- _INSTRUCTION 1_: Extract the entire court opinion excerpt below word for word.
-- start PAGE EXCERPT --
United States District Court, N.D. Mississippi, Greenville Division
OPINION AND ORDER
DEBRA
M. BROWN UNITED STATES DISTRICT JUDGE.
Before
the Court are: (1) the motion to dismiss of Albert G.
Cummins, Jr.; Albert G. Cummins, Jr. Inc.; James Brian
Street; and Rural Insurance Agency, Inc. (“Agent
Defendants”), Doc. #7; (2) Harvey Burchfield's
“Motion to Allow Discovery Prior to Ruling on Motion to
Dismiss, ” Doc. #9; (3) the Agent Defendants'
motion to strike, Doc. #17; and (4) the “Motion of
Foremost Insurance Company Grand Rapids Michigan to Stay Case
and Deem Plaintiff's Response to the Non-Diverse
Defendants' Motion to Dismiss as a Motion to Remand,
” Doc.#20.
I
Procedural Background
On May
31, 2016, Burchfield filed suit in the Circuit Court of
Sunflower County, Mississippi, against Foremost Insurance
Group;[1] Rural Insurance Agency, Inc.; Albert G.
Cummins, Jr. Inc.; Albert Cummins, Jr., individually and in
his capacity as agent of Foremost Insurance Group and Rural
Insurance Agency, Inc.; and James Brian Street, individually
and in his capacity as agent of Foremost Insurance Group and
Rural Insurance Agency, Inc. Doc. #2. In his state court
complaint, Burchfield alleges claims for negligence, gross
negligence, breach of contract, breach of fiduciary duty, and
bad faith arising from the denial of his claim for fire
insurance benefits after the house on real property he owned
sustained a fire loss. Id. at ¶¶ 9-31. On
August 4, 2016, Foremost removed the case to this Court
pursuant to 28 U.S.C. § 1332, asserting that the Agent
Defendants were improperly joined. Doc. #1.
-- end PAGE EXCERPT --
-- start MATERIALS PROVIDED --
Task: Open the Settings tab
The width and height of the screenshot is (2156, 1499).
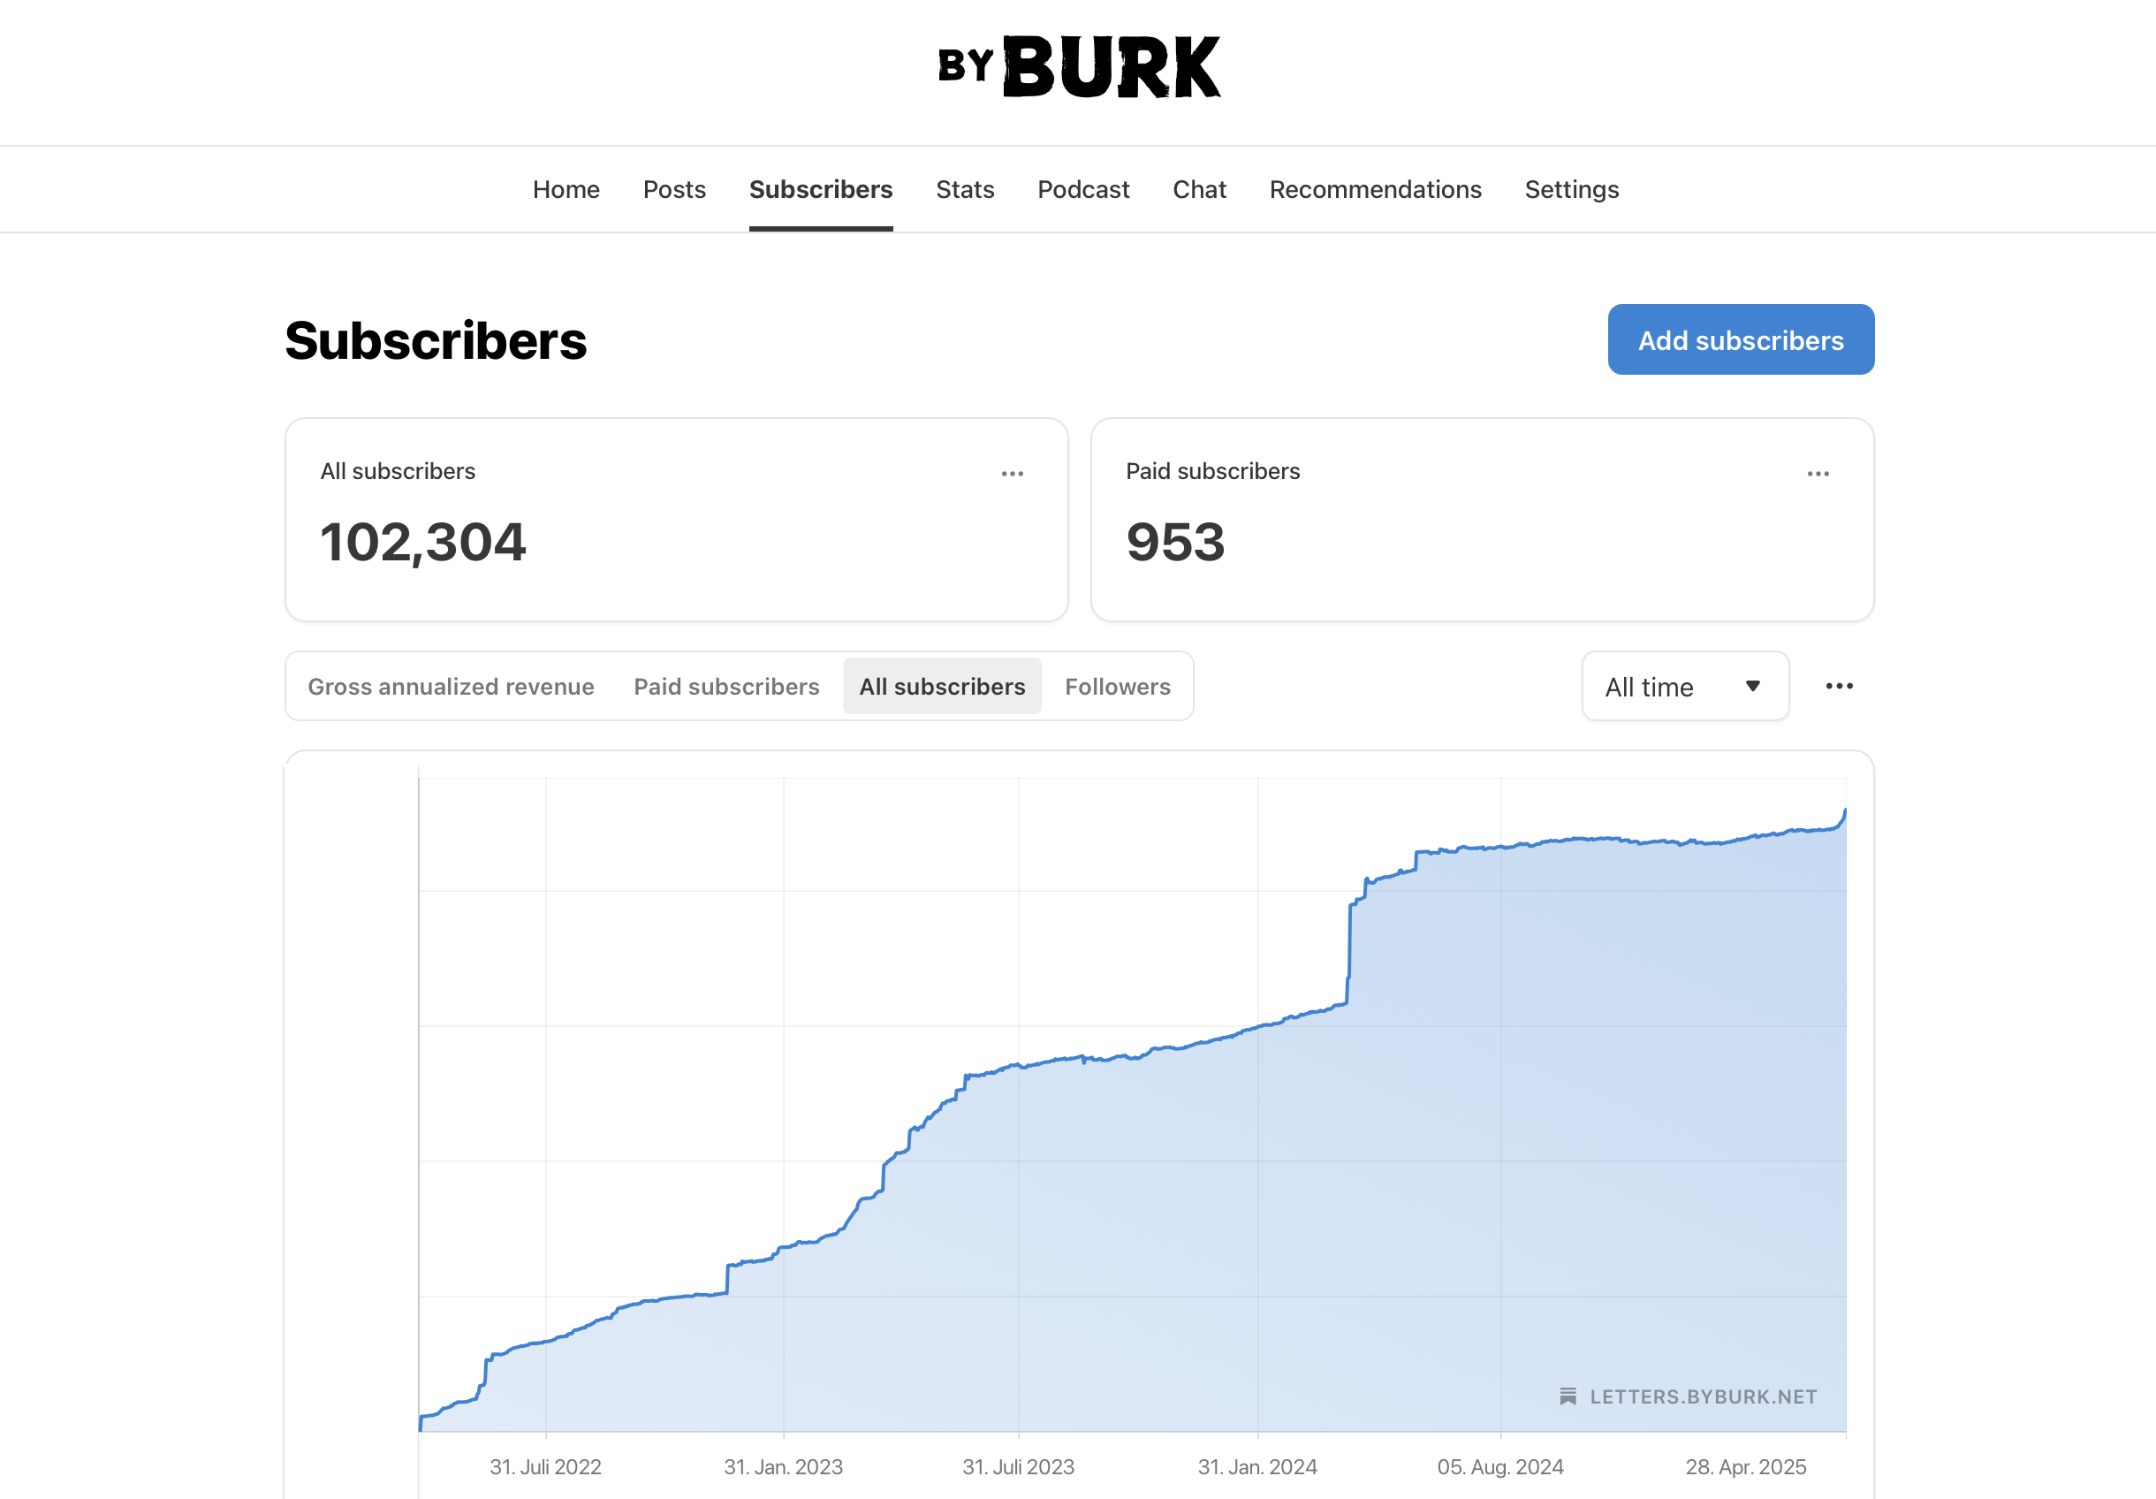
-- end MATERIALS PROVIDED --
-- start MATERIALS PROVIDED --
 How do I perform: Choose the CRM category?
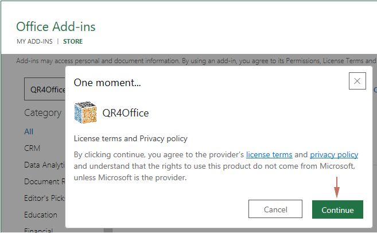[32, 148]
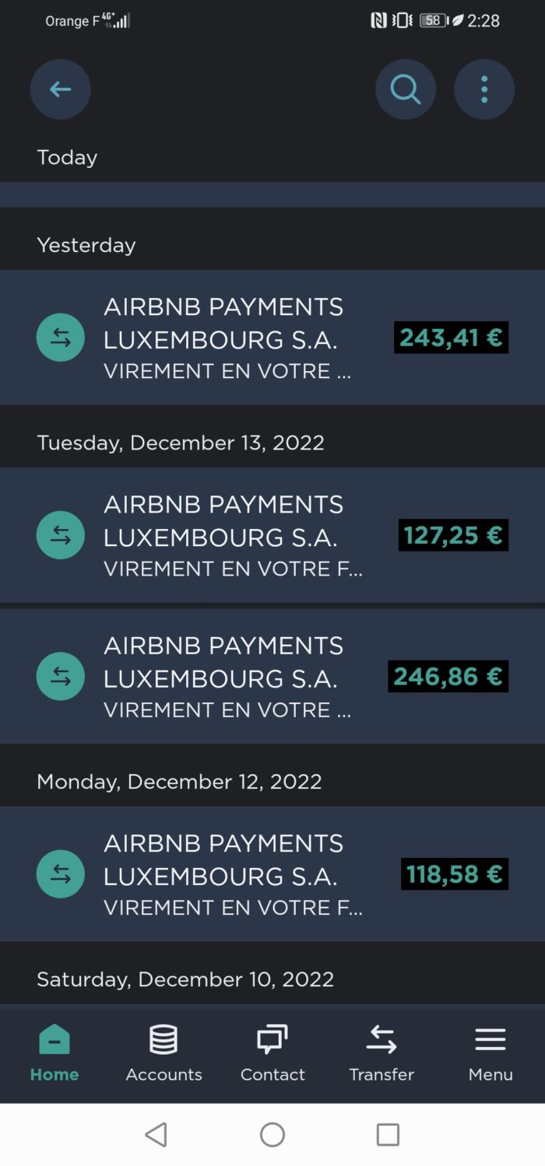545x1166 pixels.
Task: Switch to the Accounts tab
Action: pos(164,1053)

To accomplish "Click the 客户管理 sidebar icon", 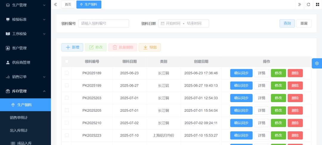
-- end MATERIALS PROVIDED --
- _INSTRUCTION 2_: From the records above, copy the stretch from the line containing "How do I perform: Choose the CRM category?" through the line containing "the 客户管理 sidebar", both included, without any change. Leave the pictures out of your answer.

- _RESPONSE 1_:
United States District Court, N.D. Mississippi, Greenville Division
OPINION AND ORDER
DEBRA
M. BROWN UNITED STATES DISTRICT JUDGE.
Before
the Court are: (1) the motion to dismiss of Albert G.
Cummins, Jr.; Albert G. Cummins, Jr. Inc.; James Brian
Street; and Rural Insurance Agency, Inc. (“Agent
Defendants”), Doc. #7; (2) Harvey Burchfield's
“Motion to Allow Discovery Prior to Ruling on Motion to
Dismiss, ” Doc. #9; (3) the Agent Defendants'
motion to strike, Doc. #17; and (4) the “Motion of
Foremost Insurance Company Grand Rapids Michigan to Stay Case
and Deem Plaintiff's Response to the Non-Diverse
Defendants' Motion to Dismiss as a Motion to Remand,
” Doc.#20.
I
Procedural Background
On May
31, 2016, Burchfield filed suit in the Circuit Court of
Sunflower County, Mississippi, against Foremost Insurance
Group;[1] Rural Insurance Agency, Inc.; Albert G.
Cummins, Jr. Inc.; Albert Cummins, Jr., individually and in
his capacity as agent of Foremost Insurance Group and Rural
Insurance Agency, Inc.; and James Brian Street, individually
and in his capacity as agent of Foremost Insurance Group and
Rural Insurance Agency, Inc. Doc. #2. In his state court
complaint, Burchfield alleges claims for negligence, gross
negligence, breach of contract, breach of fiduciary duty, and
bad faith arising from the denial of his claim for fire
insurance benefits after the house on real property he owned
sustained a fire loss. Id. at ¶¶ 9-31. On
August 4, 2016, Foremost removed the case to this Court
pursuant to 28 U.S.C. § 1332, asserting that the Agent
Defendants were improperly joined. Doc. #1.

- _RESPONSE 2_:
 How do I perform: Choose the CRM category?
[32, 148]
545x1166 pixels.
Task: Switch to the Accounts tab
Action: pos(164,1053)

To accomplish "Click the 客户管理 sidebar icon", 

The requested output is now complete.